Link: A Tweet promoting Barnsley's Council's Q&A on Penny Pie Park
Link: A Tweet promoting Barnsley's Council's Q&A on Penny Pie Park

Barnsley Council has removed ‘myth buster’ information about a fiercely contested decision to build a traffic gyratory on the site of a urban park after a local election candidate complained the authority had breached ‘purdah’ rules on political campaigning.

Planning permission has been granted to build a ring-road on Penny Pie Park, between the town centre and the M1 to alleviate traffic congestion which has been increasing for the last two decades.

But the council faced a large campaign to save the site with Peter Fielding, a resident of nearby Pogmoor, among those spearheading the opposition.

He then took the decision to stand as a Liberal Democrat in next month’s council elections, but complained after finding a ‘myth buster’ questions and answers document about the planned work on the local authority website.

All councils are expected to abide by rules called ‘purdah’, which is effectively a cease-fire on issuing information which promotes the council in the weeks leading up to elections. The intention is to avoid potentially influencing voters.

Now the council’s elections manager, Peter Clark, has written to Mr Fielding to say the information has been removed, saying: “I am sorry that this was posted by the council, the post has now been deleted and I have instructed that there will be no further public communications on this issue by the council during the election period.”

Mr Fielding said he would be taking no further action over the issue, but said: “This was not a factual post but was what can only be described as propaganda about a politically sensitive subject well into the prescribed purdah period.

“This is in my view a clear breach of the purdah guidelines. This information could have been published months ago, so what prompted its publication just three weeks before an election when the issue of Penny Pie Park is a major issue.”

Mr Fielding has had an increased profile in the community since becoming heavily involved in a campaign aimed at stopping Barnsley Council’s plans to put a gyratory on the site of the park.

He spoke at a planning meeting, where an application for permission was passed, in December and then approach the Secretary of State for Local Government, James Brokenshire, asking him to call in the application to be reviewed outside the council. That was declined.

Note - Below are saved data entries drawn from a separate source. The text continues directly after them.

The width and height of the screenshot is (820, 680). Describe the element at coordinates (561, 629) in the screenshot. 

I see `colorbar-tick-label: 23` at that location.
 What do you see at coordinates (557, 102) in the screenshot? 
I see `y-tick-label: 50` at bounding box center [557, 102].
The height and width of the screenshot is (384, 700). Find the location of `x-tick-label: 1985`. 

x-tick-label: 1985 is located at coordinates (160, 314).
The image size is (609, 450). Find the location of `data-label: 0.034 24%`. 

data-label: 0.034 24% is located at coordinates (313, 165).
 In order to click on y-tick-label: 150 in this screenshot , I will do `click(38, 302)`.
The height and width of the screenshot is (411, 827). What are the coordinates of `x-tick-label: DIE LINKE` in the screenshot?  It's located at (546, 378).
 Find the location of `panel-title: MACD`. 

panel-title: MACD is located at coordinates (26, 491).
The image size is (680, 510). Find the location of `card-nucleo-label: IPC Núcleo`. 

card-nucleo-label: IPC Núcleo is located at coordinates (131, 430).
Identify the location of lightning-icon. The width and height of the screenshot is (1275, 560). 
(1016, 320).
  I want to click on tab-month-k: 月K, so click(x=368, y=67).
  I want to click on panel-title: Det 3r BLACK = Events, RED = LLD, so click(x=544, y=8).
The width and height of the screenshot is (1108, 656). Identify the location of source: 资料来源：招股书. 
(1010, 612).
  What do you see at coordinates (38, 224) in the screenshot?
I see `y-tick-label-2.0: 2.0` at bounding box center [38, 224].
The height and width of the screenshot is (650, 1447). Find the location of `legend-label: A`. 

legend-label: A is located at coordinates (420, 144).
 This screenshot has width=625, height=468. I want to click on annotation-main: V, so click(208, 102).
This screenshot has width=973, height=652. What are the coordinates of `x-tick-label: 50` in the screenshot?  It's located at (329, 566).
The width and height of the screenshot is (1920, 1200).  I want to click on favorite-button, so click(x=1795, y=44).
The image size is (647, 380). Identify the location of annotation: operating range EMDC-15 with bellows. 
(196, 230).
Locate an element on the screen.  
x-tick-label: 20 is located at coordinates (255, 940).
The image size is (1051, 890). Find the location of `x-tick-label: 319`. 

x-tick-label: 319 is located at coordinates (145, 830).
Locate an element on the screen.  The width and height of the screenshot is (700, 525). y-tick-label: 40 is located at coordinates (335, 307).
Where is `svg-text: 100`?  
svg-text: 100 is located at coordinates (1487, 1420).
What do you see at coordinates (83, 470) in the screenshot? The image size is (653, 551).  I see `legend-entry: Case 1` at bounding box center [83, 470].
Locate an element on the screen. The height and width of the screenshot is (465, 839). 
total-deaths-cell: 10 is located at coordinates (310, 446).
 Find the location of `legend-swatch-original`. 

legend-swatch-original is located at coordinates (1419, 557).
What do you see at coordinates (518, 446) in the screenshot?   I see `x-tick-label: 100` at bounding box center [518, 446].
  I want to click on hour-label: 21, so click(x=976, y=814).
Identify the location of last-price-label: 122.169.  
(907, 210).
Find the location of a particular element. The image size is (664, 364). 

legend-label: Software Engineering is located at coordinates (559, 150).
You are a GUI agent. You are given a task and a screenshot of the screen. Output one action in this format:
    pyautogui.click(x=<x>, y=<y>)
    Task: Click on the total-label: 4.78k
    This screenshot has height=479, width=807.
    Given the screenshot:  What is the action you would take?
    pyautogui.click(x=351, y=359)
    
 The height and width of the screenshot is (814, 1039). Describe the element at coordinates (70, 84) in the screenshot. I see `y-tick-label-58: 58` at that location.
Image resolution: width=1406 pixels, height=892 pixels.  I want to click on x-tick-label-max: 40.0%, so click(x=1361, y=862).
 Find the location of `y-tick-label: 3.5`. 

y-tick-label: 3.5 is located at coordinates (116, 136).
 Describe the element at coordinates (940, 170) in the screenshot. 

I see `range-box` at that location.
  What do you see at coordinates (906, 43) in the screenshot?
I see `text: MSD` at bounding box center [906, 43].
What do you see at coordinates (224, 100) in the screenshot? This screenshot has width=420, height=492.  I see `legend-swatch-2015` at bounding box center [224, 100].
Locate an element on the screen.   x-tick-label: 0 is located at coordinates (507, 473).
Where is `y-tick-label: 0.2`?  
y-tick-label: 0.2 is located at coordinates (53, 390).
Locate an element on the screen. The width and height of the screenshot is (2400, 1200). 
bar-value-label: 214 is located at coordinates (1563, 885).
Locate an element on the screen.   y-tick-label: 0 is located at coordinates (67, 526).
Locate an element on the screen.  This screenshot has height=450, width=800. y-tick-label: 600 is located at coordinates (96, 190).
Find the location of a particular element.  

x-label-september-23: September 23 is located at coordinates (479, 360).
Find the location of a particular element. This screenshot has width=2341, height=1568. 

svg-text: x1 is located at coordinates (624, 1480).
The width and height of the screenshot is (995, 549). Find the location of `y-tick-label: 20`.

Barnsley Council has consistently insisted the Penny Pie Park plan is the only option to deal with growing traffic congestion in an area with virtually no free space.

Officials looked at more than 30 options before recommending the ring road which will take up much of the park and leave an island of green space in the middle of traffic lanes. That suggestion was adopted by councillors and other associated legal processes are being completed before building work begins.

Mr Fielding is standing to represent the Dodworth ward in the elections.